__ABOUT THIS TASK__.
Filter this data down to the lines that hold "menu", and copy them.

..........

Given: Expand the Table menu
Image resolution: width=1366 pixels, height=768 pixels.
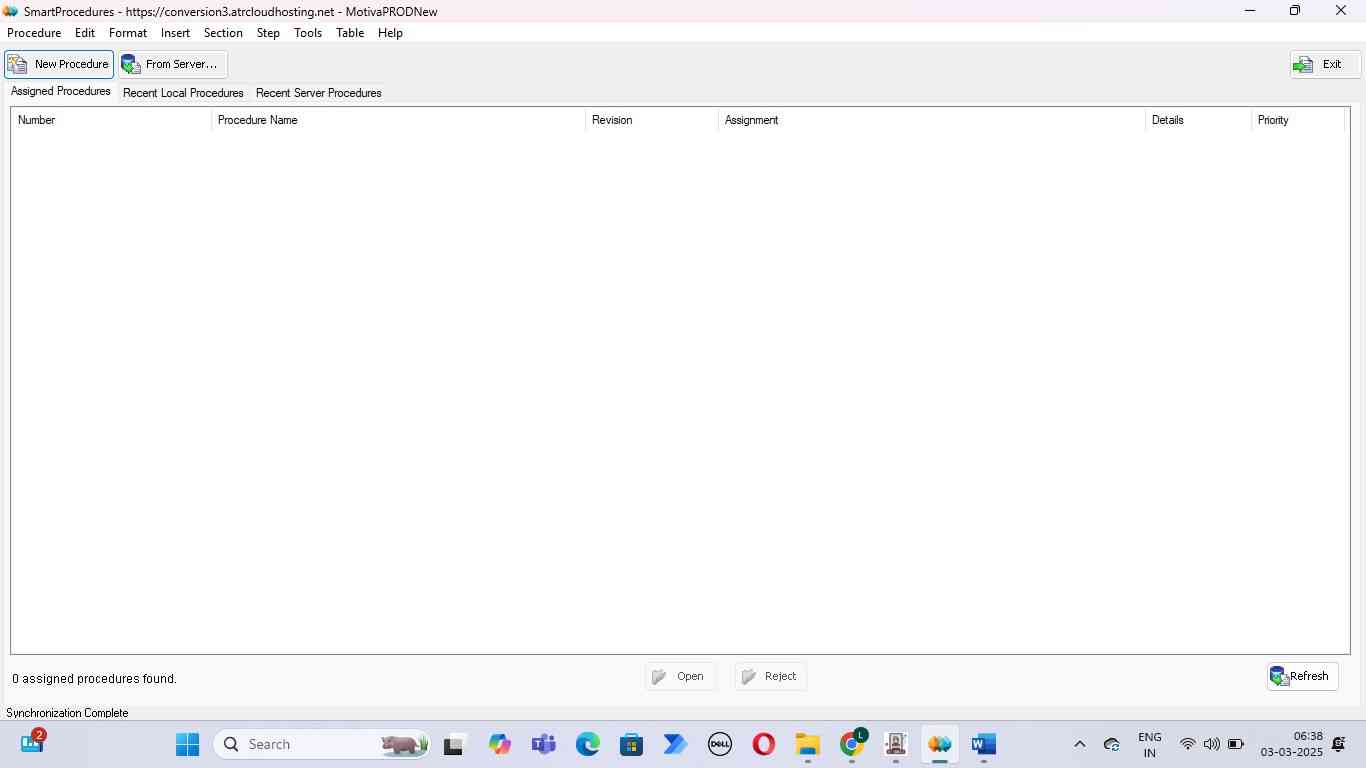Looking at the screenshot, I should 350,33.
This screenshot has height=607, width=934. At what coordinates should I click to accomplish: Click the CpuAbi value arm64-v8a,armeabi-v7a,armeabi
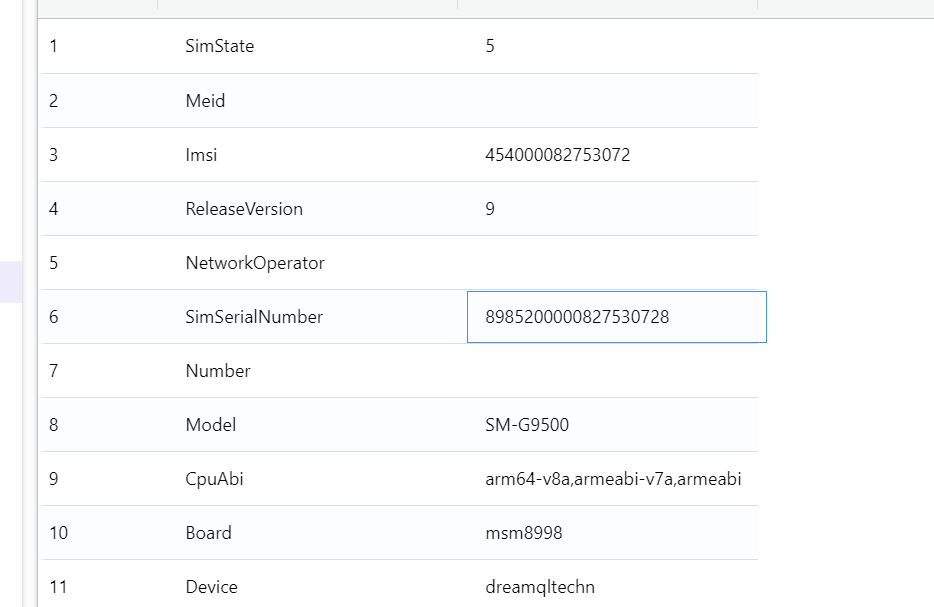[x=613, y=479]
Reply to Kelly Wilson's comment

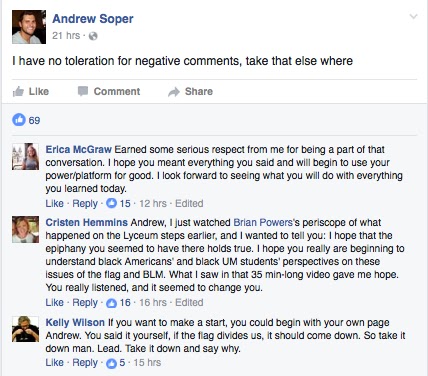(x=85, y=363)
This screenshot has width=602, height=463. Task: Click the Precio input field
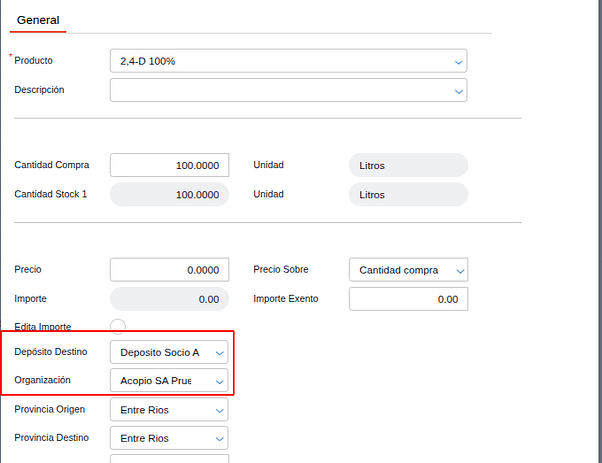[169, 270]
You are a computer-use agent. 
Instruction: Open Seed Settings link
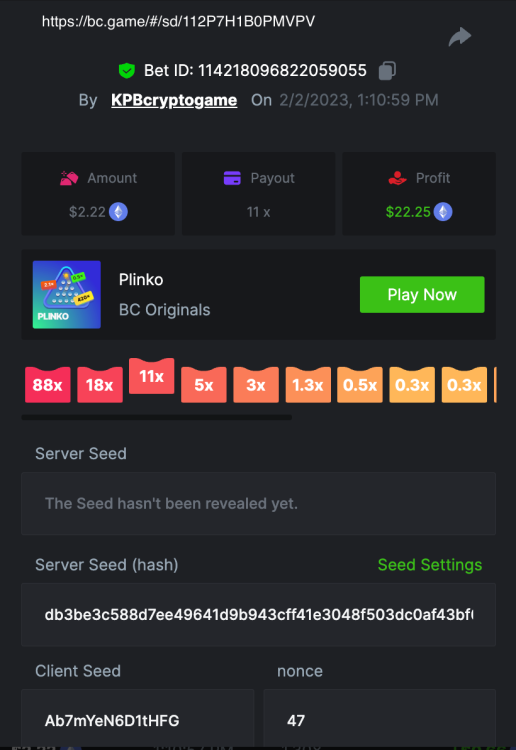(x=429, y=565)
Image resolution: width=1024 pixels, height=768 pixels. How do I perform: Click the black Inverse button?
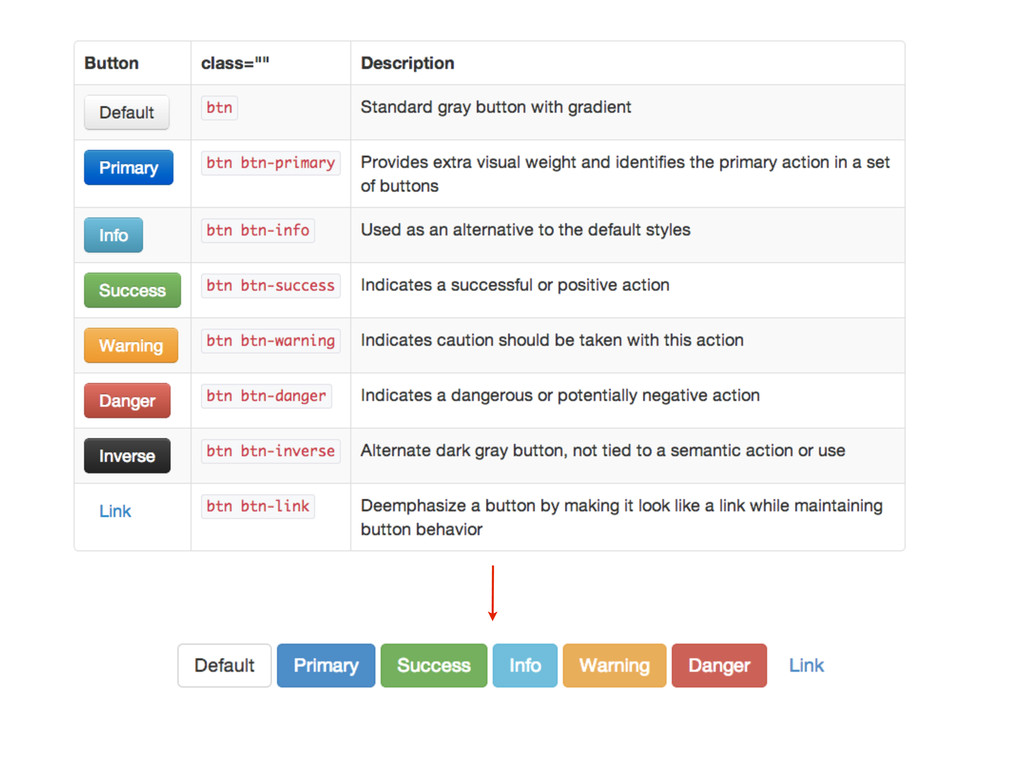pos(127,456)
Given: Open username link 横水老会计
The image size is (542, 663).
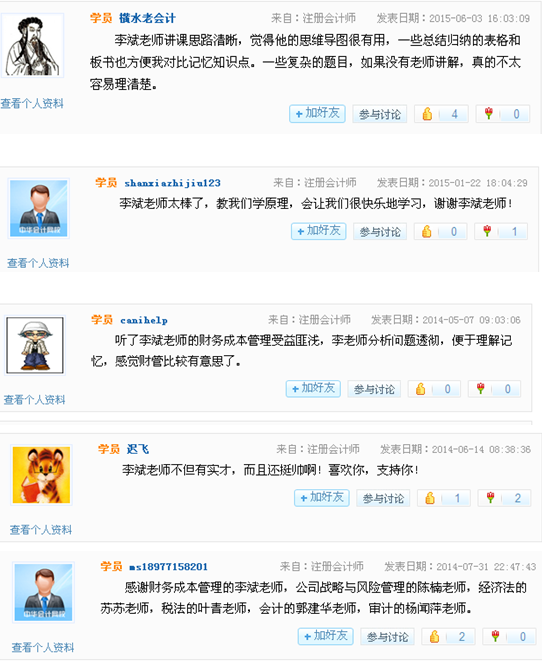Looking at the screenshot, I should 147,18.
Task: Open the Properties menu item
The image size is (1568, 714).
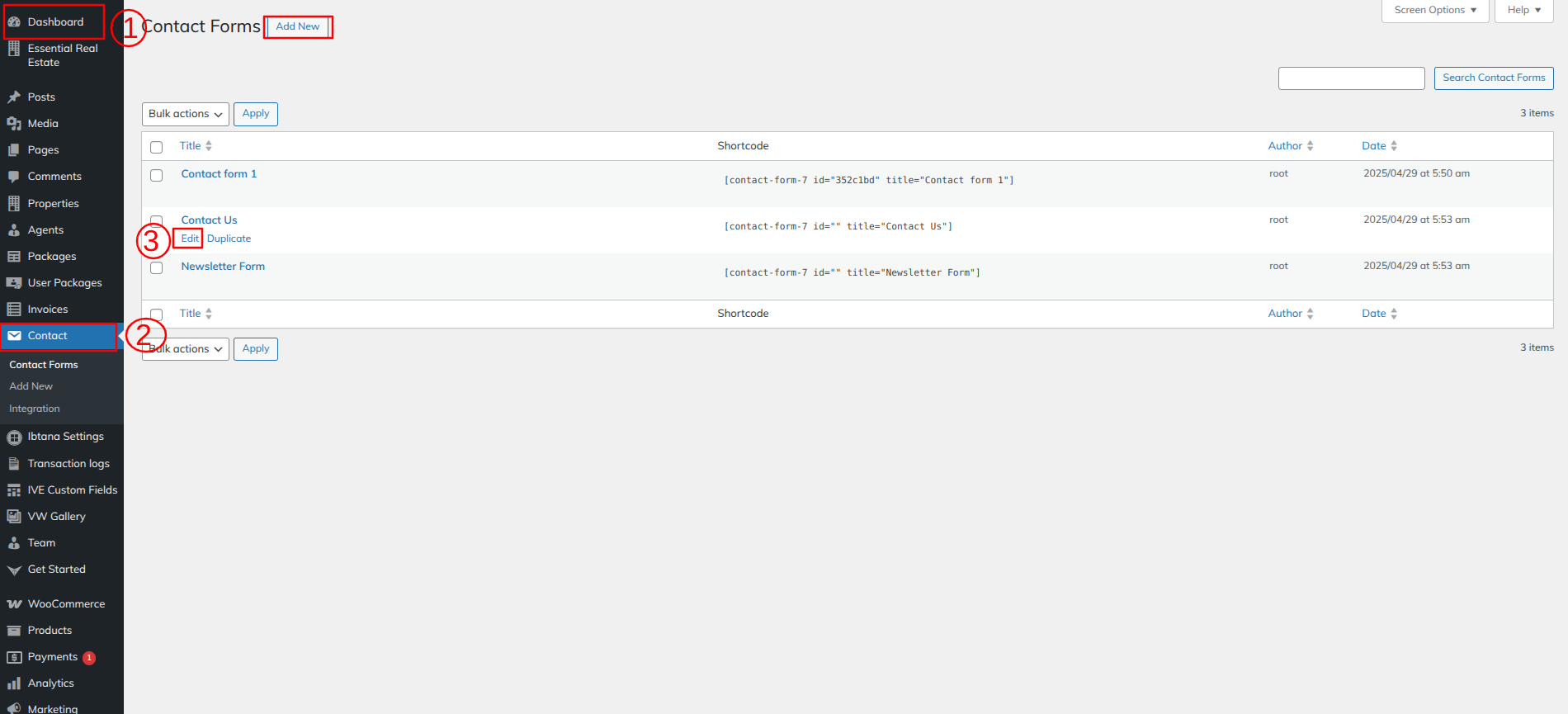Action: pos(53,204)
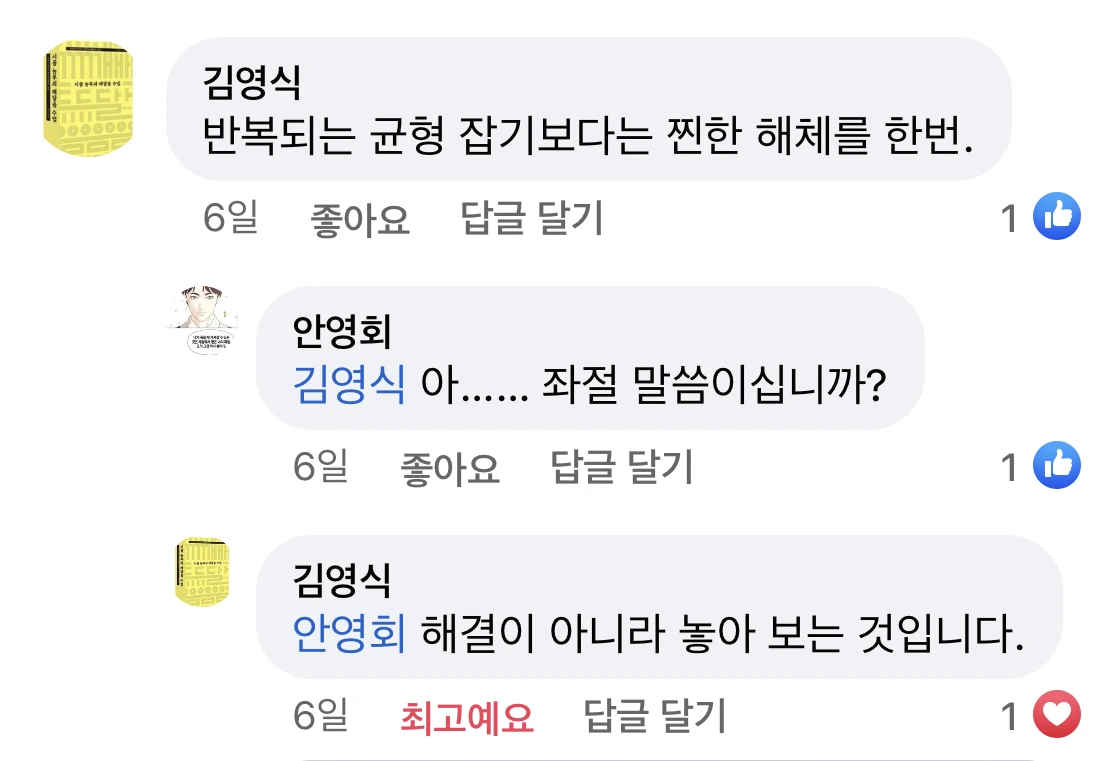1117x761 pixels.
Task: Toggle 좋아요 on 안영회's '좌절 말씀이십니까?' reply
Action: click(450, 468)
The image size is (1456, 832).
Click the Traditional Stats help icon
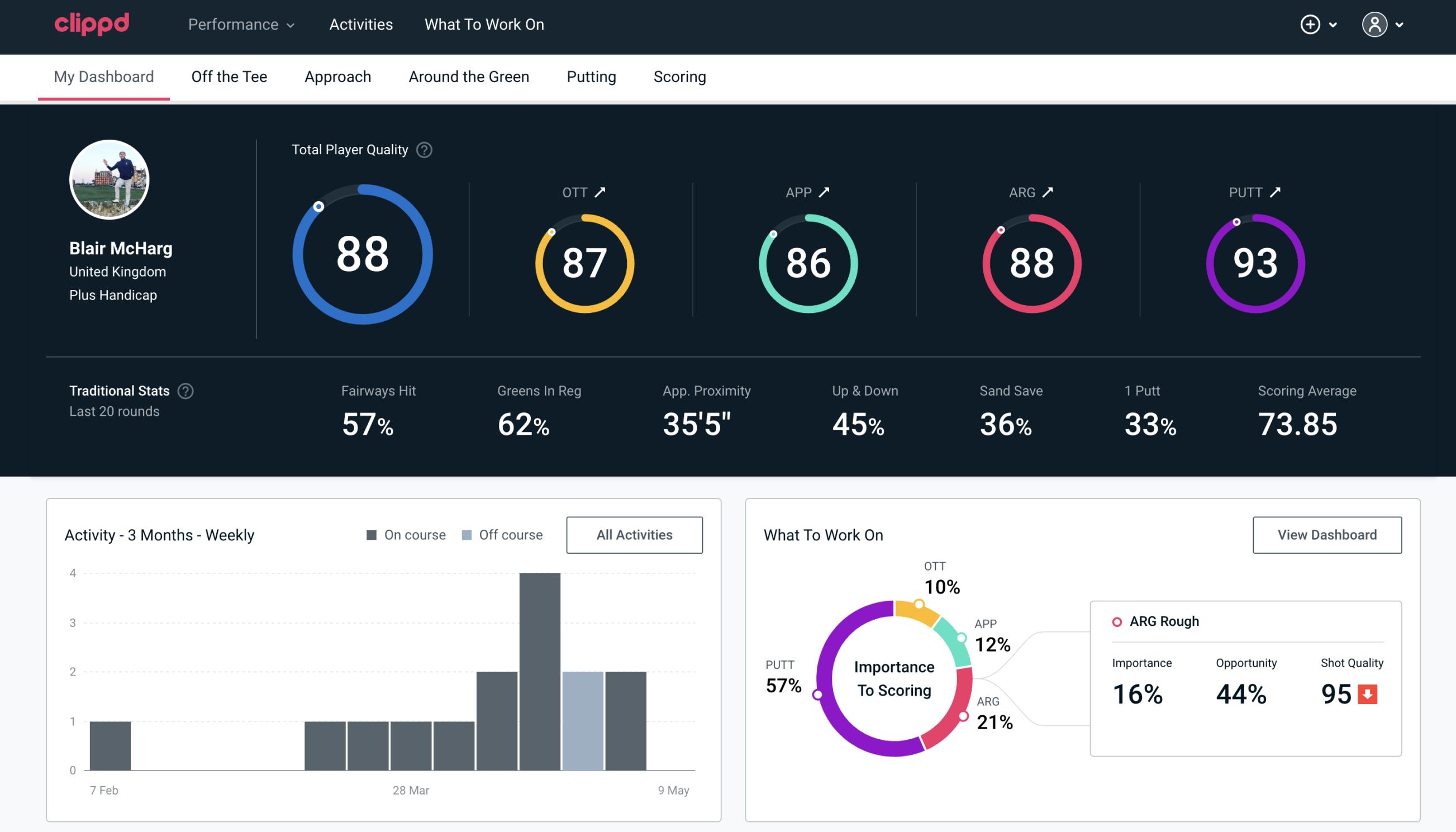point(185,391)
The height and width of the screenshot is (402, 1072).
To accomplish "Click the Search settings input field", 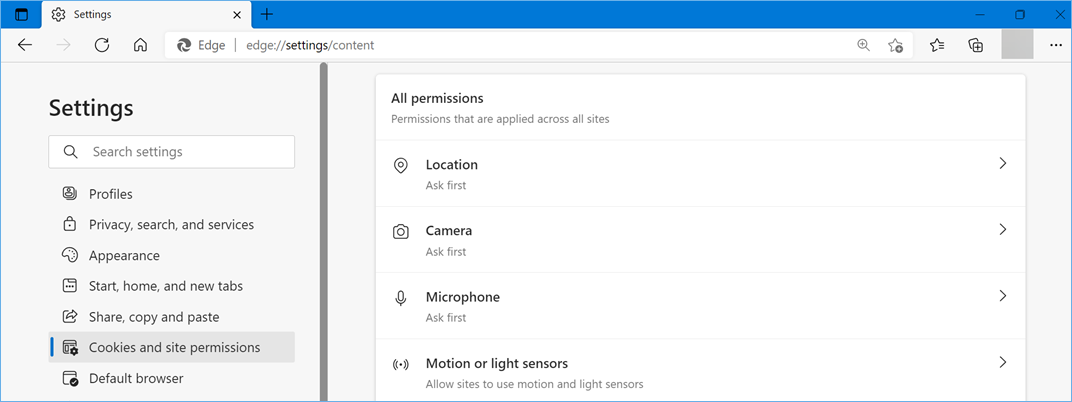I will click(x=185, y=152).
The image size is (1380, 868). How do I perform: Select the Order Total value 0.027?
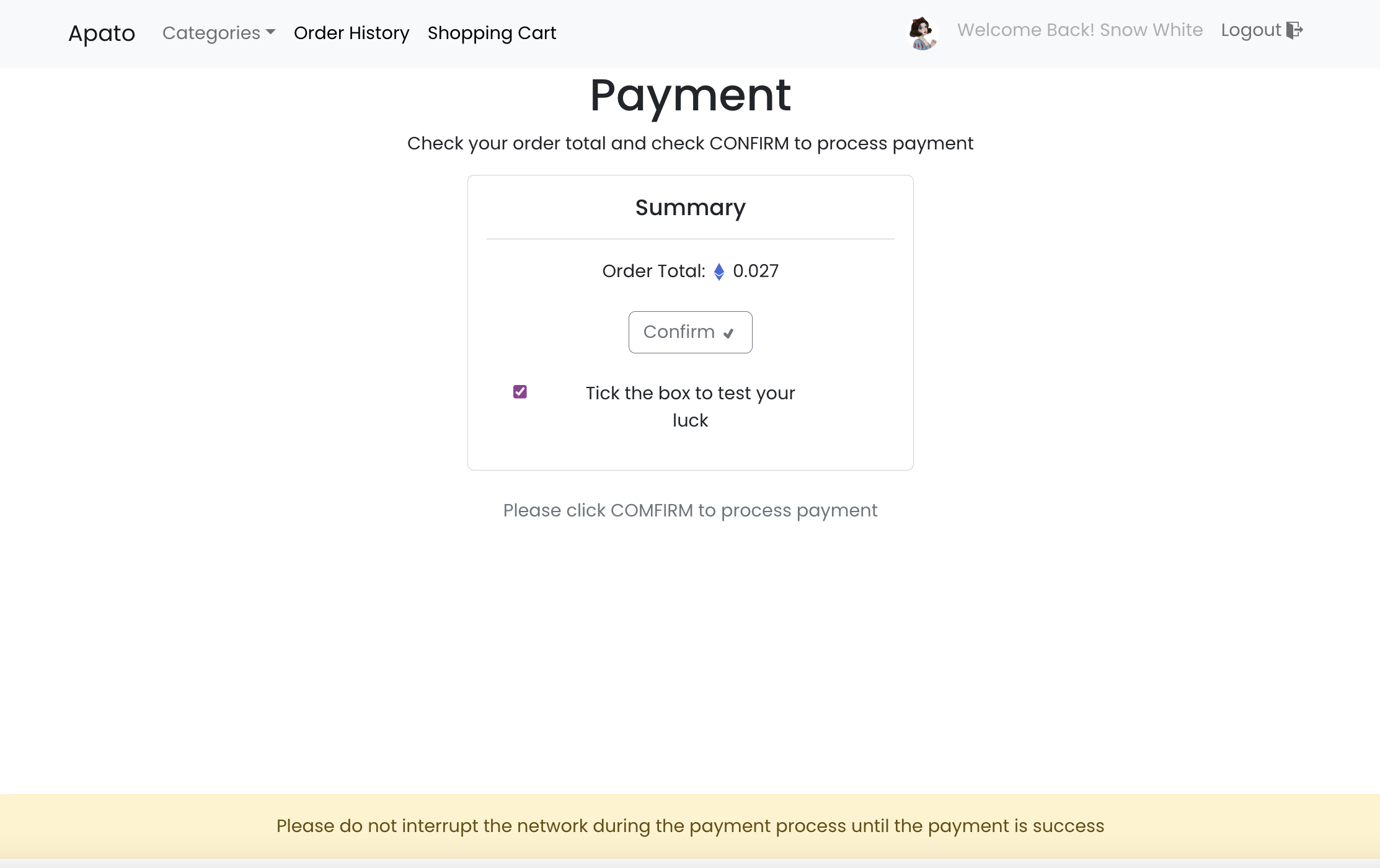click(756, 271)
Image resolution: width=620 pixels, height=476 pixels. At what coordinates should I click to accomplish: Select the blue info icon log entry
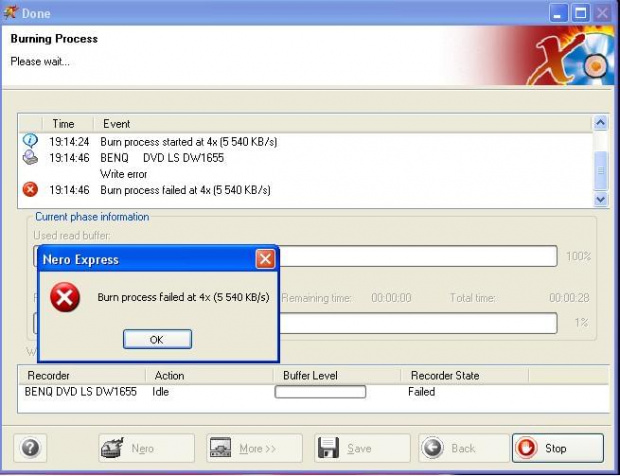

..........

__RESULT FOR THIS TASK__.
Given: Expand the Table menu
Task: Open the Properties menu item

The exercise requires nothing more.